__What is required__:
Please copy exactly the line containing "This screenshot has" and every line after it, through the last line of the records below, leaving out all pictures.

·····

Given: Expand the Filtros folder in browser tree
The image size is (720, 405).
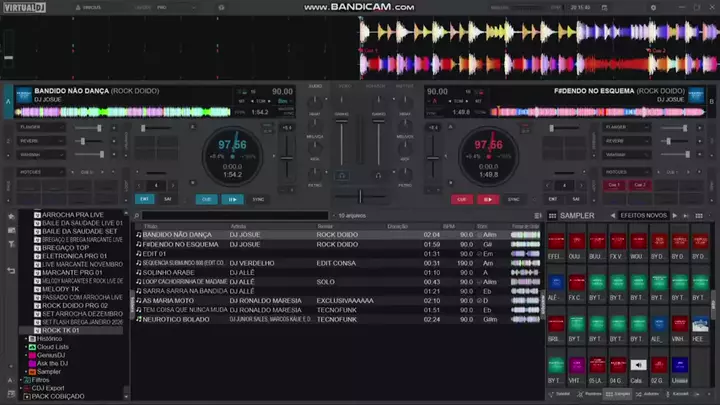Looking at the screenshot, I should coord(22,380).
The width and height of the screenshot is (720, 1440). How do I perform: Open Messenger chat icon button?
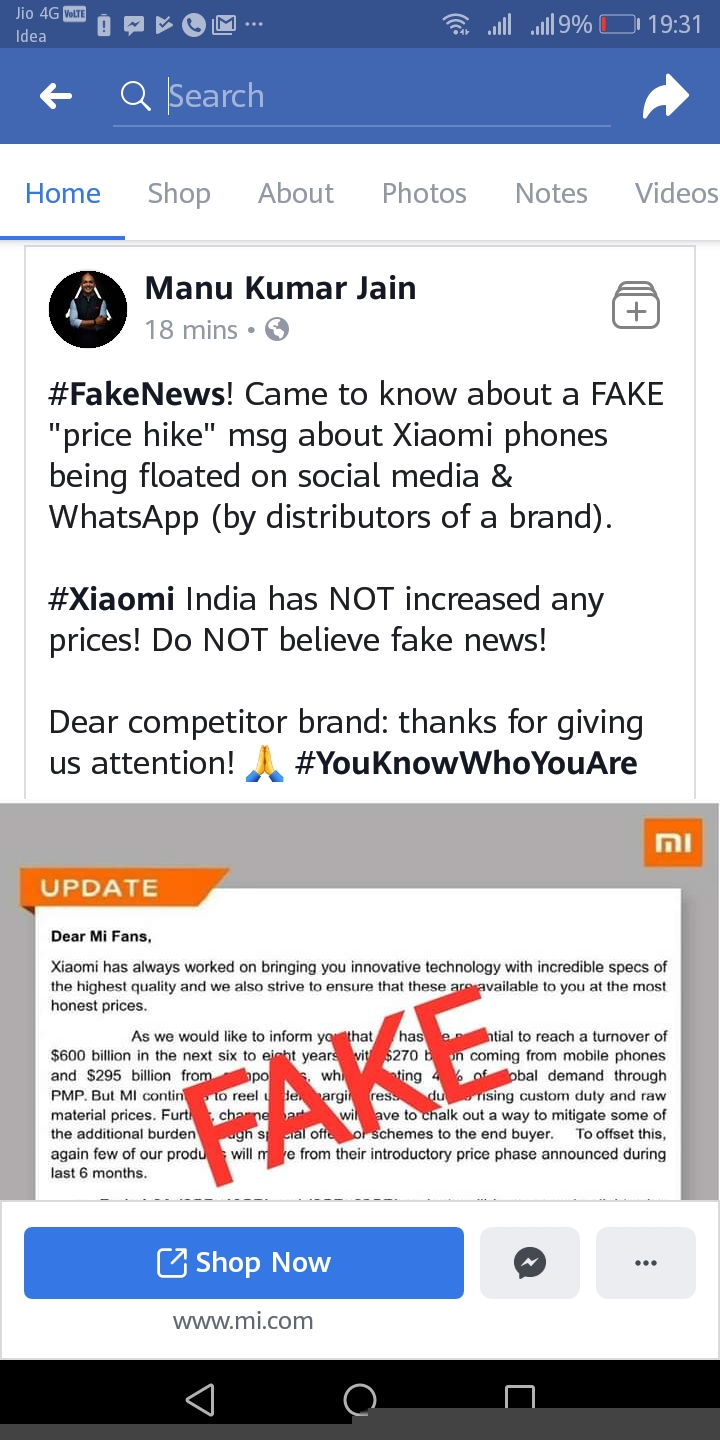[x=530, y=1263]
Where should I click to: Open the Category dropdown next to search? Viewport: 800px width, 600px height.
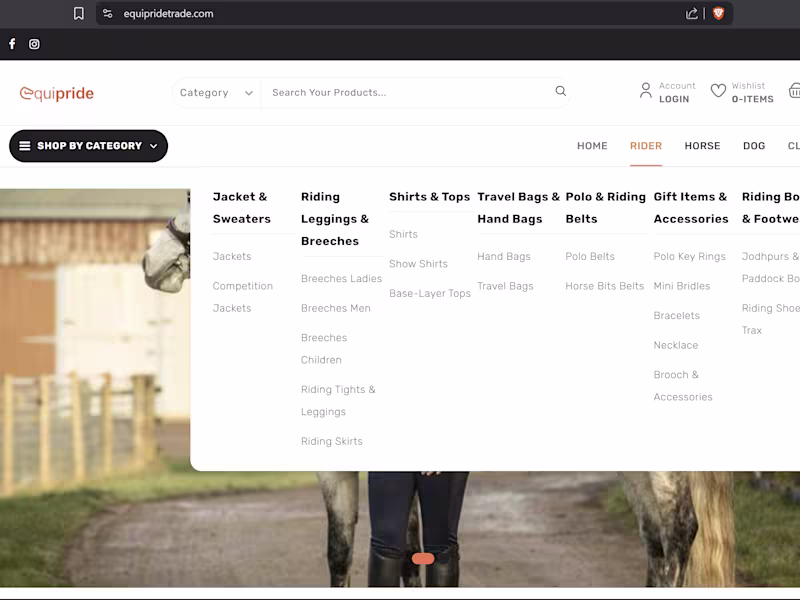point(214,91)
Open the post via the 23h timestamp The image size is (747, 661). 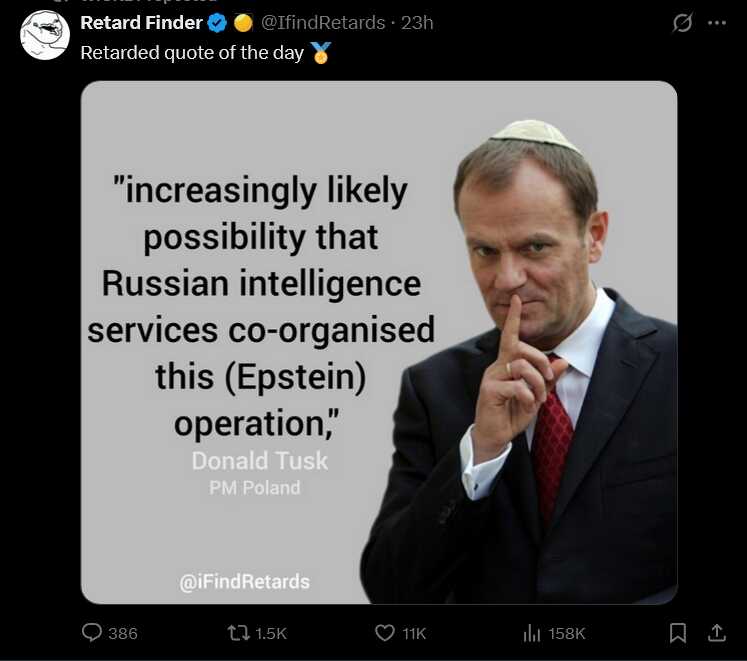[417, 22]
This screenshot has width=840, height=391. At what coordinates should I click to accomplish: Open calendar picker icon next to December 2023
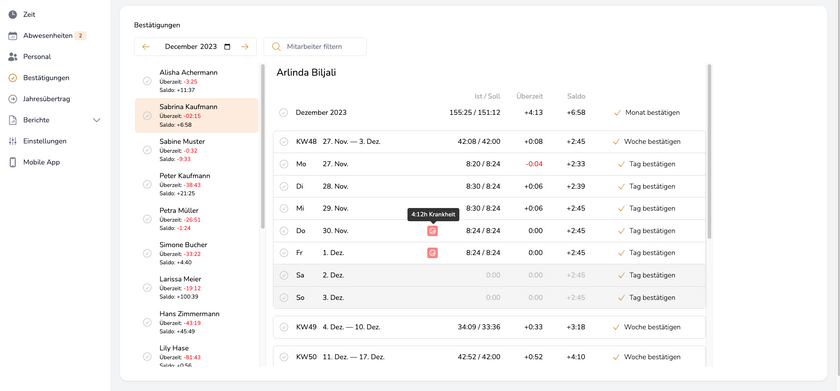coord(227,47)
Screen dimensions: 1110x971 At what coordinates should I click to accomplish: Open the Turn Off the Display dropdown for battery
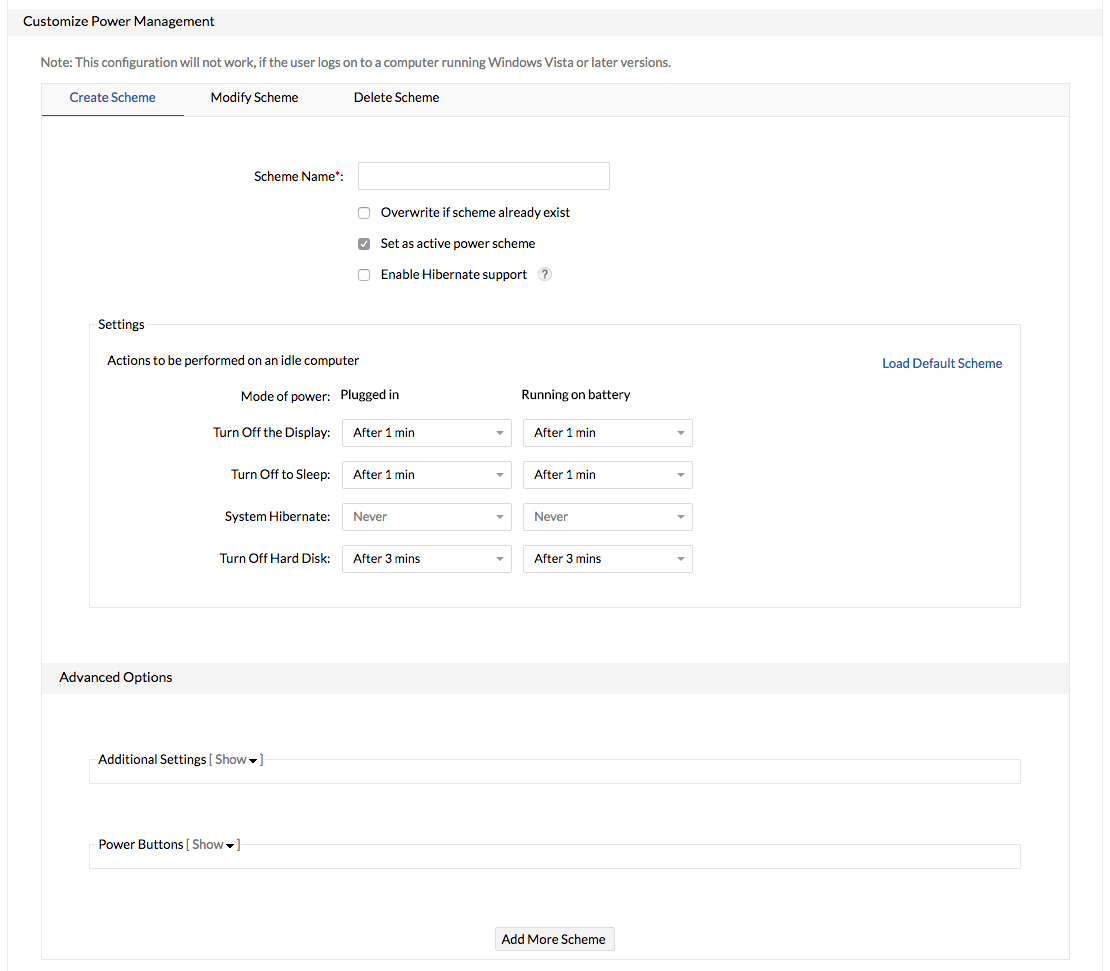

·····

__Reply to the exercise__:
This screenshot has width=840, height=391. At what coordinates should I click to accomplish: Open calendar picker icon next to December 2023
coord(227,47)
Screen dimensions: 1110x971 At what coordinates should I click to accomplish: Open the Turn Off the Display dropdown for battery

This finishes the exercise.